Data below:
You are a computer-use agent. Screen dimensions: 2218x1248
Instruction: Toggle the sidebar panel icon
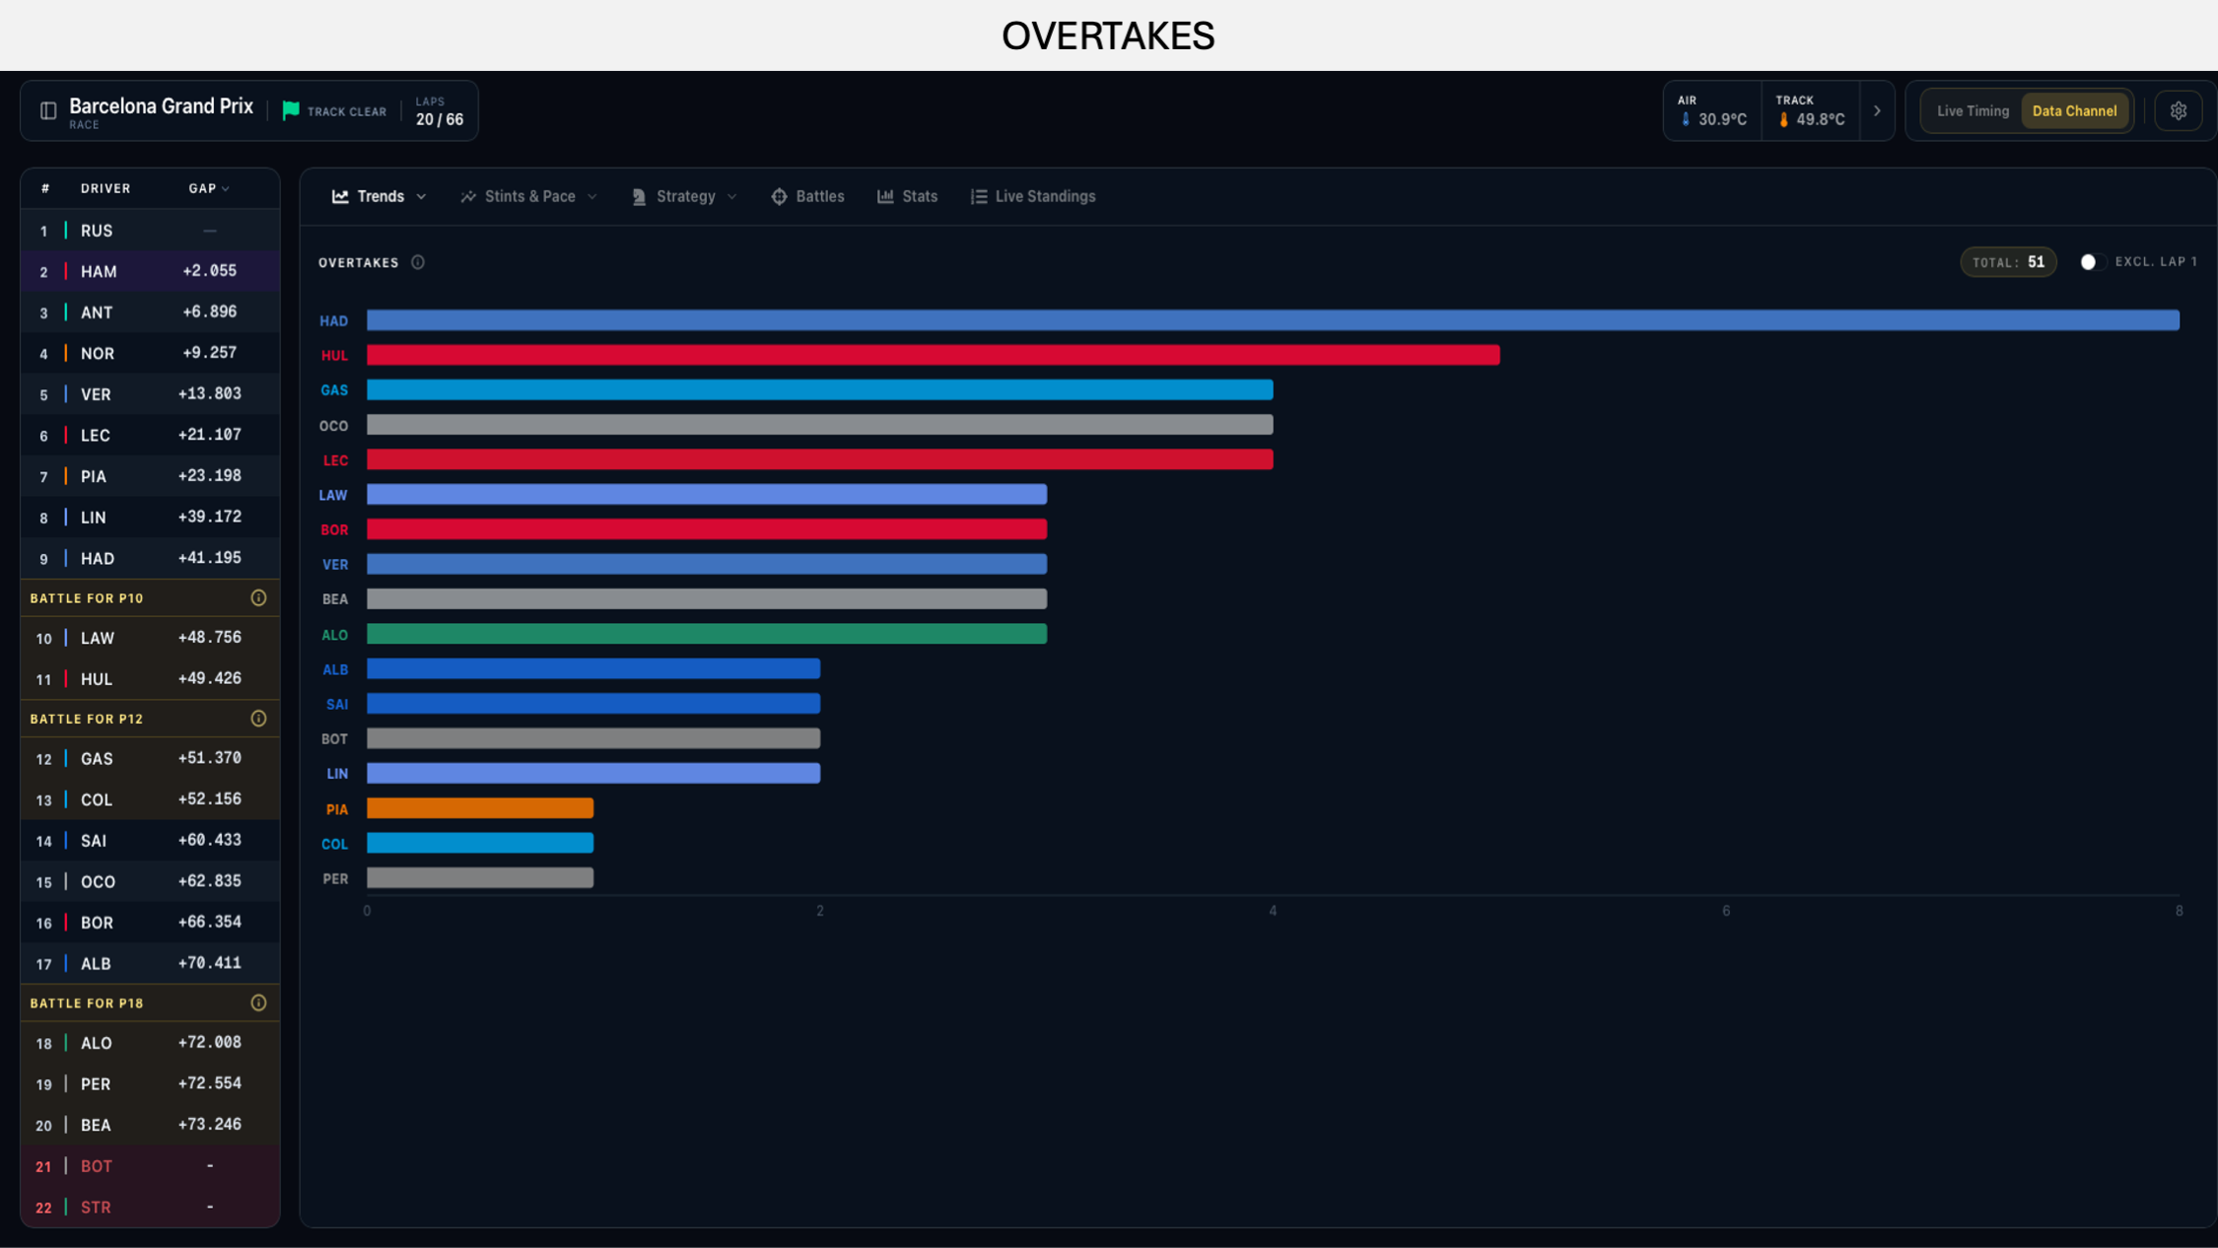[48, 110]
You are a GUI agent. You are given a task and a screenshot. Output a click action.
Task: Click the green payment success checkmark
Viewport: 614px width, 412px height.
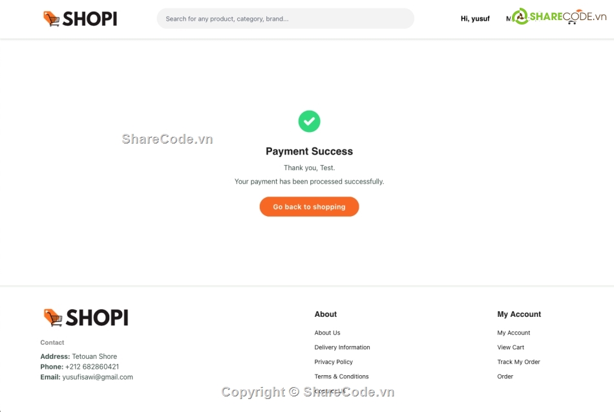pos(309,121)
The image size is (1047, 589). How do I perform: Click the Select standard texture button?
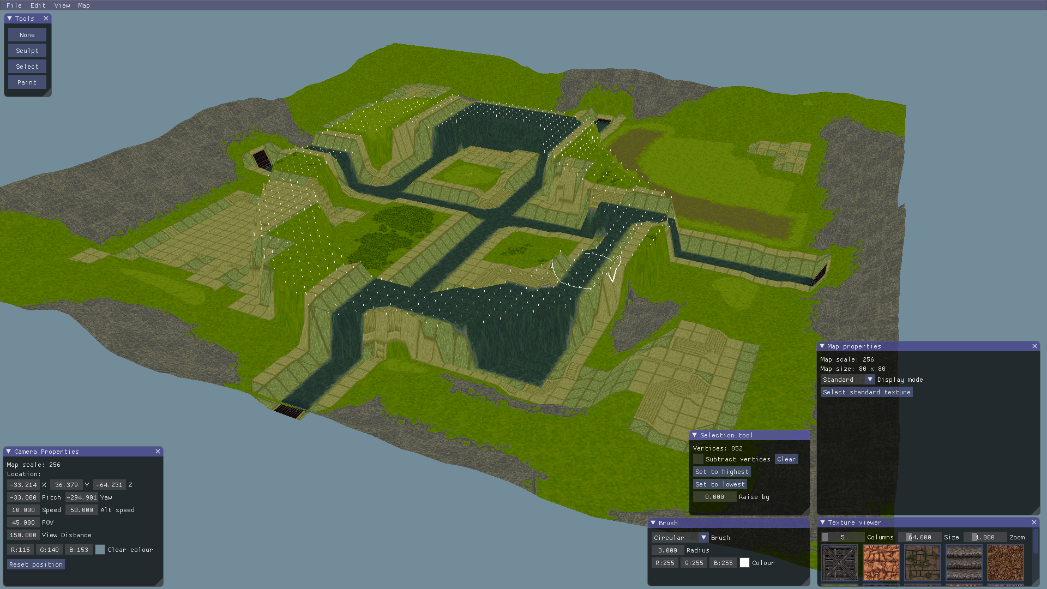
End of Data.
Exercise:
Keep the pictures out and transcribe the listing exactly.

Task answer:
You are a computer-use agent. Screen dimensions: 2218x1248
Instruction: Toggle the sidebar panel icon
[48, 110]
You are a GUI agent. You are given a task and a screenshot. Output a click action.
Task: Click the green payment success checkmark
Viewport: 614px width, 412px height.
pos(309,121)
The image size is (1047, 589). How do I perform: Click the Select standard texture button?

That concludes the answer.